Apoptosis in Human Oral Squamous Cell Carcinomas is Induced by 15-Deoxy-Δ12,14-Prostaglandin J2 but not by Troglitazone

Abstract

15-deoxy-Δ^12,14-prostaglandin J₂ (15-d-PGJ₂) and troglitazone have been shown to induce apoptosis in several carcinoma cell lines. However, apoptotic signaling pathways of these agents are poorly understood. We tested the hypothesis that peroxisome proliferator-activated receptor-γ ligands such as these two agents will induce caspase-mediated apoptosis in human oral squamous cell carcinomas (SCC). Treatment of these cell lines with 15-d-PGJ₂ or troglitazone decreased cell viability in a time- and dose-dependent manner. 15-d-PGJ₂, but not troglitazone, induced apoptosis, and this effect was time-dependent. Exposure of cells to 20 μM of 15-d-PGJ₂ initiated early cytochrome c release, followed by late caspase activation.

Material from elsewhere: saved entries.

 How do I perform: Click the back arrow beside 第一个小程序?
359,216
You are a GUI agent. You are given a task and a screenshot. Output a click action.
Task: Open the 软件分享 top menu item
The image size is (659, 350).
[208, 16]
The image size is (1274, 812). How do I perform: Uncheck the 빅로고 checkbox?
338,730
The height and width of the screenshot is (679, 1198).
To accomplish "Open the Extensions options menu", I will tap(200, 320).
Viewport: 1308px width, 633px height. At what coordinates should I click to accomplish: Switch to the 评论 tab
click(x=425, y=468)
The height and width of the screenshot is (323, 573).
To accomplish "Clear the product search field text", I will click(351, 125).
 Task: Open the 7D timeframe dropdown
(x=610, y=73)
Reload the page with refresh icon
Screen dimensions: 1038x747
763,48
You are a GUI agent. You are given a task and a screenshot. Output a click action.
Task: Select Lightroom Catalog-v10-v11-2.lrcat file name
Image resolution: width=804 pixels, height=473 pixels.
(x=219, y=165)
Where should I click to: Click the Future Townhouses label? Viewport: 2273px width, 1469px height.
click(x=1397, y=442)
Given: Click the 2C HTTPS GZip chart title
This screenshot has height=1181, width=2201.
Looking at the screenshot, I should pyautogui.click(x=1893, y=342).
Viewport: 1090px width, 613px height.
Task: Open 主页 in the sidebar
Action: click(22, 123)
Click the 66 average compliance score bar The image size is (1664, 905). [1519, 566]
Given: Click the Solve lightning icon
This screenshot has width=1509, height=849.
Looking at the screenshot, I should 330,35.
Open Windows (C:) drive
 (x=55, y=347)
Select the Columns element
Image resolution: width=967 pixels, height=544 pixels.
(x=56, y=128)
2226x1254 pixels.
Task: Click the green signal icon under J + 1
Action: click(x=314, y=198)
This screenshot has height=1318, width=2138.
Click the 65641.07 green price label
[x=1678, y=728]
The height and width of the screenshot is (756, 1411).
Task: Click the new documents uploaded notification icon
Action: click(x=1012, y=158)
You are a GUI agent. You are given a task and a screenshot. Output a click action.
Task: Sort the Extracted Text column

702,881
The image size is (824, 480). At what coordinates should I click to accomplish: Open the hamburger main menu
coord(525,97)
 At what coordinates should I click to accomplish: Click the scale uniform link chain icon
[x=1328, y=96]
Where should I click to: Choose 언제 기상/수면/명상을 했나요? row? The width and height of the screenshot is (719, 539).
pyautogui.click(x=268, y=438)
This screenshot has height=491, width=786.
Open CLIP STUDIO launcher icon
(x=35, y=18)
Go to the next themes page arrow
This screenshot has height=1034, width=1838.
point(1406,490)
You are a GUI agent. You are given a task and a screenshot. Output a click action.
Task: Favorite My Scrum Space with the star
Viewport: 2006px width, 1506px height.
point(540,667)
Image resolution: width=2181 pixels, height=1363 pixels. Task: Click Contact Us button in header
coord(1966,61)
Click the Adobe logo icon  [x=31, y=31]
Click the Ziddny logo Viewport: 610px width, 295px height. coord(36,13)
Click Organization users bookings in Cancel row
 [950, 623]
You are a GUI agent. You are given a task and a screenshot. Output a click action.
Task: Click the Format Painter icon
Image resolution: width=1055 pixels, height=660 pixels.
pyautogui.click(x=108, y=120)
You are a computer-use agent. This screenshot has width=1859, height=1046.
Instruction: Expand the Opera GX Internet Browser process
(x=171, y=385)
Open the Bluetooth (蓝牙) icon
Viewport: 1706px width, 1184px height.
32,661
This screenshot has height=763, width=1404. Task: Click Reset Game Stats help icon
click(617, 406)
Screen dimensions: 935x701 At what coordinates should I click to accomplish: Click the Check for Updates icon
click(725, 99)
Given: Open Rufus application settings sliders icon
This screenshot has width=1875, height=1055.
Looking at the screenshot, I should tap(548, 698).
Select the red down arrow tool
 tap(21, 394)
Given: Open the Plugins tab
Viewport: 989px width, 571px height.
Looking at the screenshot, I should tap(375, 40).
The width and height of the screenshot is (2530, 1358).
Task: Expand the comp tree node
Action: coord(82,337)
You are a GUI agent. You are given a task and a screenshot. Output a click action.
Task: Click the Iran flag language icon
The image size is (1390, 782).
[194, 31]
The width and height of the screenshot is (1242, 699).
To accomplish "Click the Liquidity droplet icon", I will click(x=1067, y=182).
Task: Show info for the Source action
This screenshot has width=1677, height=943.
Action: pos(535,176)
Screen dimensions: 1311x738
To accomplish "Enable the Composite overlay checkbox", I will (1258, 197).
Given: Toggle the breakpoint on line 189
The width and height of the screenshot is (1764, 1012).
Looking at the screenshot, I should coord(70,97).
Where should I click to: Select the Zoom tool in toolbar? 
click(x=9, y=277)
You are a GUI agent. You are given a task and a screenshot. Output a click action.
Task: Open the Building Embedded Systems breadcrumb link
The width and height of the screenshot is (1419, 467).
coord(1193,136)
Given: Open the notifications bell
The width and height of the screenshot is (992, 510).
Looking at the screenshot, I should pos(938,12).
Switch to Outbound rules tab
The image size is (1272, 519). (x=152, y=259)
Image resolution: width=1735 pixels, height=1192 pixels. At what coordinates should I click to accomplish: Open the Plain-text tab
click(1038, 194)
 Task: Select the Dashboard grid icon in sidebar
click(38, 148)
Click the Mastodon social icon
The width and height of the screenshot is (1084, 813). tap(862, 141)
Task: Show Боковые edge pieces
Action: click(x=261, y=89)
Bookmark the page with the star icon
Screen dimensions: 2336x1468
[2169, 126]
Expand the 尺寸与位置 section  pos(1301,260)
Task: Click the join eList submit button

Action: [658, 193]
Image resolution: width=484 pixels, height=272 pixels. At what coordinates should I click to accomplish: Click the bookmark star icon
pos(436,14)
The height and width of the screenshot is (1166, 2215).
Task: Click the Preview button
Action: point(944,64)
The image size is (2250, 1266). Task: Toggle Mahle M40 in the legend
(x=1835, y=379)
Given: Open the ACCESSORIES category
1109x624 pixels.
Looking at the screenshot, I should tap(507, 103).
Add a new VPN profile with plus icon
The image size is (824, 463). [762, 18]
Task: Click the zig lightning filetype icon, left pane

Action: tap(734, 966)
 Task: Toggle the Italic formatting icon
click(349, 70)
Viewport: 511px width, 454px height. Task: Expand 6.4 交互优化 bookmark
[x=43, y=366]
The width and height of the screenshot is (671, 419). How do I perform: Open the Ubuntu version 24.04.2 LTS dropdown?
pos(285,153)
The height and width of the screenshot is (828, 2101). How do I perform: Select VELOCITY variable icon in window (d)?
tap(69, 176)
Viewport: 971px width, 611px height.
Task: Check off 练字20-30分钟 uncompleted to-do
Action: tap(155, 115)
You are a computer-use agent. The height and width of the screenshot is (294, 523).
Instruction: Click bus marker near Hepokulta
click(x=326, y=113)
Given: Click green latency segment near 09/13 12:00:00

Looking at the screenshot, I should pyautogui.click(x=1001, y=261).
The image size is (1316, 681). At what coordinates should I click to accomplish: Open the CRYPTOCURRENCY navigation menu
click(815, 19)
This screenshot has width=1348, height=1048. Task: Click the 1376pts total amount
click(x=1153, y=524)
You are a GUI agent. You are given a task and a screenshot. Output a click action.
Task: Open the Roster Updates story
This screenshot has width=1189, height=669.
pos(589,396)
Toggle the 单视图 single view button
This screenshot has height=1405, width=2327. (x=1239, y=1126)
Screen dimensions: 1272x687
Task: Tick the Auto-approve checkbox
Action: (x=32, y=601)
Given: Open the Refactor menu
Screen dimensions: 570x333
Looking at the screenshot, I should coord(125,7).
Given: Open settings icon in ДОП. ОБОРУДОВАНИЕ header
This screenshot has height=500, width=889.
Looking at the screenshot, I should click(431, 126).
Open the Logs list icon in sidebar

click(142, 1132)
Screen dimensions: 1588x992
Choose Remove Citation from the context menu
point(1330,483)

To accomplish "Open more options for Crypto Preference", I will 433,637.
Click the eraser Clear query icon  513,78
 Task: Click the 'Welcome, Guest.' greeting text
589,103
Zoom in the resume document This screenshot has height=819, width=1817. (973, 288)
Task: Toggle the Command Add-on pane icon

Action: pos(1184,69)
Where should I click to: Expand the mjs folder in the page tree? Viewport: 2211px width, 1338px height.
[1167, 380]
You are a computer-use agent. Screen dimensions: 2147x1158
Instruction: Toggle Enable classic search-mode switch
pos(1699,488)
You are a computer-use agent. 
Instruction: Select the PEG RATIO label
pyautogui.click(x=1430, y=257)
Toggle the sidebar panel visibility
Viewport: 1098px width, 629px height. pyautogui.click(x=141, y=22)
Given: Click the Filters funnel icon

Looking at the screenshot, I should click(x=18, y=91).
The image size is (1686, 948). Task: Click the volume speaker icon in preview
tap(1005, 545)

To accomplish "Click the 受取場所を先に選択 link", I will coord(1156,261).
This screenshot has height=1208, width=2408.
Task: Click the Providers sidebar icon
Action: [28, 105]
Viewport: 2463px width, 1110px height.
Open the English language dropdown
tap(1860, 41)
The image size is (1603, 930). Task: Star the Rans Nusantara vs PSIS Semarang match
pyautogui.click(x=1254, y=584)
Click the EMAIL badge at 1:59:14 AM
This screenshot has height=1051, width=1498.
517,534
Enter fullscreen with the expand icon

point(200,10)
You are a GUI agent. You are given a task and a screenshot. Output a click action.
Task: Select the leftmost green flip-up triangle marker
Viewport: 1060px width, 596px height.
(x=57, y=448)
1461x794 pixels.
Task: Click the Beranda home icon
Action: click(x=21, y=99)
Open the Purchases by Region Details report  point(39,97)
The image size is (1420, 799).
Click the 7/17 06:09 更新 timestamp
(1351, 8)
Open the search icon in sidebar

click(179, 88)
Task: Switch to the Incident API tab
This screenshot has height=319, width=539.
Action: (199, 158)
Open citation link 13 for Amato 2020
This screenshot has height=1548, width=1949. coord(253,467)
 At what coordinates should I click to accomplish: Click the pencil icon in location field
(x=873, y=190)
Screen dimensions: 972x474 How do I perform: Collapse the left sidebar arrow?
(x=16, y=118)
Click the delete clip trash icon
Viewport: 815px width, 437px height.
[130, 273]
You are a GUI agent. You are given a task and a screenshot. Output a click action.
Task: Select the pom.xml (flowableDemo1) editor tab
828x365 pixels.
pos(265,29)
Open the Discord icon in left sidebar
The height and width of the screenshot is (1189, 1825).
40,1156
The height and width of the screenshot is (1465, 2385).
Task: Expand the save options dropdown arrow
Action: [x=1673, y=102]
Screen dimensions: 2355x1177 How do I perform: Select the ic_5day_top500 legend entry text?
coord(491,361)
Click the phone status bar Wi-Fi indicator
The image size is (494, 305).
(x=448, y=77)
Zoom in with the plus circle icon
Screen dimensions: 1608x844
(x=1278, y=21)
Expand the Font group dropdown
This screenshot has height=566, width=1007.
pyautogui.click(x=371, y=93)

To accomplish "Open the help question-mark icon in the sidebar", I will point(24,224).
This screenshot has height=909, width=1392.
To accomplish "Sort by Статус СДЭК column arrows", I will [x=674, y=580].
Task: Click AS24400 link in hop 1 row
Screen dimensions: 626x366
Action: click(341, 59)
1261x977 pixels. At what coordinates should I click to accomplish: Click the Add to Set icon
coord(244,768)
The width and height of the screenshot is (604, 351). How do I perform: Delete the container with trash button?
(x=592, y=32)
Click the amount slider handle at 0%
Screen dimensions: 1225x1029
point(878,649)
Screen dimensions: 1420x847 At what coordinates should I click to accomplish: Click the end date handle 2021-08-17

Furthermore, co-treatment with caspase inhibitors such as Z-VAD-FMK or Z-DEVD-FMK of oral SCC cells that had been treated with 20 μM of 15-d-PGJ₂ blocked apoptosis. Our study demonstrates that treatment with 15-d-PGJ₂, but not troglitazone, induces apoptosis in human SCC cell lines, and 15-d-PGJ₂ appears to work through cytochrome c release and caspase activation.